Of course I wasn't so sure about these guys at first. One of my first nights there, some of our new “friends” took my brother and I for a ride into town. They convinced us to participate in some kind of juvenile behavior in the local cemetery (a very superstitious place, Molokai), and then follow them down an abandoned alleyway. It was late, dark, and foreign to me. I thought this was it; I was about to lose the original bone structure of my face. One of the guys stepped up to a door and knocked. “This must be where they put dead Haole bodies,” I thought to myself. Then, some scrawny, high-pitched gentleman stepped out and…took our order for famous Molokai Hot Bread. Baked fresh nightly. It was delicious, and, like, a million times better than a punch to the face.
My parents finally found a “home” for us to rent during the 9 months it took to have a new 2-story house built.
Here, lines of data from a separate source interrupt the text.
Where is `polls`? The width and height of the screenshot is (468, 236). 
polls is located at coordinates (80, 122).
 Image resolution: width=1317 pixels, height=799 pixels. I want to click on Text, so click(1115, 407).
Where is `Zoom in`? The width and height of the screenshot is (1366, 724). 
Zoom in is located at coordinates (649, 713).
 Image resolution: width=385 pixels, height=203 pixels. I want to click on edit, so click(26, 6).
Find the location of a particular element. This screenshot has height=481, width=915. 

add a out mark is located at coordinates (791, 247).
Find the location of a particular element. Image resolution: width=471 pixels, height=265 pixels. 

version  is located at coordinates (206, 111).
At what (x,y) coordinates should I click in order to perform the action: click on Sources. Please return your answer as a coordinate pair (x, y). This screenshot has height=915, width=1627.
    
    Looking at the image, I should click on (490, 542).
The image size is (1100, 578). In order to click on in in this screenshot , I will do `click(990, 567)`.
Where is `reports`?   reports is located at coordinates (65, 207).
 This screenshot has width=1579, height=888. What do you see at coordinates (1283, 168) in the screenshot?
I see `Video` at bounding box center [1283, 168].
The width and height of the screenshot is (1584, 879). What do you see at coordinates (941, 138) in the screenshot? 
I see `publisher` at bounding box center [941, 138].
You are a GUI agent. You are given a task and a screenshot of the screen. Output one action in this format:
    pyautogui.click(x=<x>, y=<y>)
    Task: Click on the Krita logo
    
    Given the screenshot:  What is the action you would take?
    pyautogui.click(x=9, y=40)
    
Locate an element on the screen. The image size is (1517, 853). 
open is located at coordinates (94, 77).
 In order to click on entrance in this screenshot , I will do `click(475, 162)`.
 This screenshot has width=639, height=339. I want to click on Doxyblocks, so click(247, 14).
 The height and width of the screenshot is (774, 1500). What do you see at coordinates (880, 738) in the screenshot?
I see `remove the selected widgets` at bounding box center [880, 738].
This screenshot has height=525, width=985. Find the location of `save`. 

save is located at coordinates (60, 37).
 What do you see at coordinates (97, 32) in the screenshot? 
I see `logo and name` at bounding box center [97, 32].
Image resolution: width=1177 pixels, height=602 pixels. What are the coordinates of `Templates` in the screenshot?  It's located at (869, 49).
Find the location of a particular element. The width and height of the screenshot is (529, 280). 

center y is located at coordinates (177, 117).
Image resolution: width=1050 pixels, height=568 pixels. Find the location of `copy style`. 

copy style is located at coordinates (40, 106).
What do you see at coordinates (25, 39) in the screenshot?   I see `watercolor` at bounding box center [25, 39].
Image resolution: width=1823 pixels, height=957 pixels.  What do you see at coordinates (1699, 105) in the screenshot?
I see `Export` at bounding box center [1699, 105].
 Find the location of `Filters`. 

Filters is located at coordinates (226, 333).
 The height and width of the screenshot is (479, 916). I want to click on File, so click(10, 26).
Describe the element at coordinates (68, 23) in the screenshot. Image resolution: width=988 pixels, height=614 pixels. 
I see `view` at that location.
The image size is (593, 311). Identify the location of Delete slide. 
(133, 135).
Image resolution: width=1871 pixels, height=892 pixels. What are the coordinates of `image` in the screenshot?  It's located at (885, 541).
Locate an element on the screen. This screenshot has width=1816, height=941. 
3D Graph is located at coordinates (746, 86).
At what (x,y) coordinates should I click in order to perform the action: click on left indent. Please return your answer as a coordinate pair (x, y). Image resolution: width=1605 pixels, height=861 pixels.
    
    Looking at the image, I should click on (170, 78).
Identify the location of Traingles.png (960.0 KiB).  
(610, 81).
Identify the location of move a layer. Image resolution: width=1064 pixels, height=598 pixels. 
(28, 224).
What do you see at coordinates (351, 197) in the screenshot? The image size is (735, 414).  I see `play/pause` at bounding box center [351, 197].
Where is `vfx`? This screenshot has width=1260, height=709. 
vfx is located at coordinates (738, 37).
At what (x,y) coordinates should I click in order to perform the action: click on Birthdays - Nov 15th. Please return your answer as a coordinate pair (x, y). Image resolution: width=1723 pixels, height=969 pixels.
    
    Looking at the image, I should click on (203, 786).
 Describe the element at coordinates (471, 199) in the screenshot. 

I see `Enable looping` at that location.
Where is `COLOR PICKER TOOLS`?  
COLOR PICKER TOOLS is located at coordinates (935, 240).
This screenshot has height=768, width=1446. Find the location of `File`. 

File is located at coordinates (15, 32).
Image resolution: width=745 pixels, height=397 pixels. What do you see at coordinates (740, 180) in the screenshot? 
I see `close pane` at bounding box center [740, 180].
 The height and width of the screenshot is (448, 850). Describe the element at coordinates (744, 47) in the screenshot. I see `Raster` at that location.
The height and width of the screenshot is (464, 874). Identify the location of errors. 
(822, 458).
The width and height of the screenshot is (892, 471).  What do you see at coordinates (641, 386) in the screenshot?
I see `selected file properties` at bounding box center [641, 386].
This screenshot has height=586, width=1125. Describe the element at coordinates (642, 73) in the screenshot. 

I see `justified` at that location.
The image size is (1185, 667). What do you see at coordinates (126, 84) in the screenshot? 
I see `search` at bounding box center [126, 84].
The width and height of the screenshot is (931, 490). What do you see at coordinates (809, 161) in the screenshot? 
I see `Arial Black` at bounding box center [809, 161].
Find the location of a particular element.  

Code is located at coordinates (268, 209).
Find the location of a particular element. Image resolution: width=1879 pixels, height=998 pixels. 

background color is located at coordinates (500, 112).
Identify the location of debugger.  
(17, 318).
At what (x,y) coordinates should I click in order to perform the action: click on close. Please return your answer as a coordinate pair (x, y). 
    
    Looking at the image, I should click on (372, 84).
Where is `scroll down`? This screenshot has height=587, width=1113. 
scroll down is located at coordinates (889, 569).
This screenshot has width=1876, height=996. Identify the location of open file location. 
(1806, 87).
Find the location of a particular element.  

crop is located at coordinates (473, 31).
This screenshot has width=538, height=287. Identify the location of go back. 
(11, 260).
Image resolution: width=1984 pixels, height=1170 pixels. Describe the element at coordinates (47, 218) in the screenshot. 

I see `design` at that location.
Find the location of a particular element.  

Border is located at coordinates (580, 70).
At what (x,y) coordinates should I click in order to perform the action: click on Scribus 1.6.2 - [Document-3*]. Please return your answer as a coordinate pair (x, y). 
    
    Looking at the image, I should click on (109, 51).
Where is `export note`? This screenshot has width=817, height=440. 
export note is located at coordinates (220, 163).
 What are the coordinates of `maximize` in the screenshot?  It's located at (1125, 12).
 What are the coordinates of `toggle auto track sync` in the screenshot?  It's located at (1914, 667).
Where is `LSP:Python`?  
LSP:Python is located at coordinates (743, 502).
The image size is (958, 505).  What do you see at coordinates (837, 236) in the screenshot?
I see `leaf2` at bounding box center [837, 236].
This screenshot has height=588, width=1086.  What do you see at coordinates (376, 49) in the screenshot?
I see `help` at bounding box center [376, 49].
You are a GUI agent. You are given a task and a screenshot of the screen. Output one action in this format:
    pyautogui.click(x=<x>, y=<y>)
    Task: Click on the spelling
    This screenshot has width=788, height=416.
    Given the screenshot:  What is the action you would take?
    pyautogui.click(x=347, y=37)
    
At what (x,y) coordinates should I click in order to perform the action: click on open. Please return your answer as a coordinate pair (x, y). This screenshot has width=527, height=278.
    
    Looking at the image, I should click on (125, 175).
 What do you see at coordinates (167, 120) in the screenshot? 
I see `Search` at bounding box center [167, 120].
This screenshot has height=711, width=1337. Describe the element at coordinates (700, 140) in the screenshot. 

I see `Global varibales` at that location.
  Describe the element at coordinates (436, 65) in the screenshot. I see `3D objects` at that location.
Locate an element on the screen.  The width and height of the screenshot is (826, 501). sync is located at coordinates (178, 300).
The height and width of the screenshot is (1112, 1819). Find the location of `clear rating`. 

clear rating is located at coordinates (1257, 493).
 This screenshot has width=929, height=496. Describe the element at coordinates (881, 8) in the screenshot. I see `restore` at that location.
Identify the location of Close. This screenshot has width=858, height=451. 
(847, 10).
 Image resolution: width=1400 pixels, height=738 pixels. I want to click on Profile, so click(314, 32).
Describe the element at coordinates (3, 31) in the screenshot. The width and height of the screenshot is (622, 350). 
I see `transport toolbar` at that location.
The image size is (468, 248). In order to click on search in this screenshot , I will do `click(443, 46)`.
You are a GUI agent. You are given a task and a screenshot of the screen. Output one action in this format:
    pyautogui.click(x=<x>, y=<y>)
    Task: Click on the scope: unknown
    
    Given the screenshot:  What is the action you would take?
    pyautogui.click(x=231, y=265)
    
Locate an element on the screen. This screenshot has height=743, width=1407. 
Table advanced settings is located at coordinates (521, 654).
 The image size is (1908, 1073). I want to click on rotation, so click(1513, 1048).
It was down on the wharf, no more than 1,000 square feet, with bare concrete floors, an occasional door (but not many), and, as an added bonus, on Friday and Saturday nights, we were bequeathed with the melodious tunes of a local, drunk Hawaiian band, playing at one of the restaurants just down the beach from us. To be fair, we did have our very own coconut tree in the backyard. We also had a menagerie of island creatures that were pleased to see we had a “No Shoes, No Shirt, No Worries, Bradda” policy in our home. Rats, centipedes…whatever felt like stopping by seemed to have unlimited access and felt quite comfortable in our living room and shower. It was one of the most surreal times in my young life.
Some things that made life easier:
- I got to visit another island almost once a month, for some school, church, or family-related activity.
- The local grocery store owner had Haagen-Dazs ice cream imported weekly just for our family.
- The first video store on the island opened the same week we moved there. Coincidence? Not hardly.
- I made friends that were more accepting than I had ever anticipated, and they kept me sane.
- The beach, the beach, the beach.
I knew I was becoming localized when:
- I no longer made fun of the high school mascot: The Farmers.
- I ate sticky rice, poi, Portuguese sausage, and raw squid at 6:00 a.m. at Seminary Breakfast Parties.
- I left my keys in my car ignition at all times.
- I didn't always wear shoes to school.
- Some of the local superstitions started giving me the heebie-jeebies.
I was only there the one year – my senior year of high school. After that I left for college and my parents later moved to Lake Tahoe while I was on my LDS mission. For the record, Dad never did go crazy. Also the golf resort was never built. But Molokai will always a hold a special place in my soul. And Harrison Ford will always have a string of blockbuster hits to distract us from Hollywood Homicide.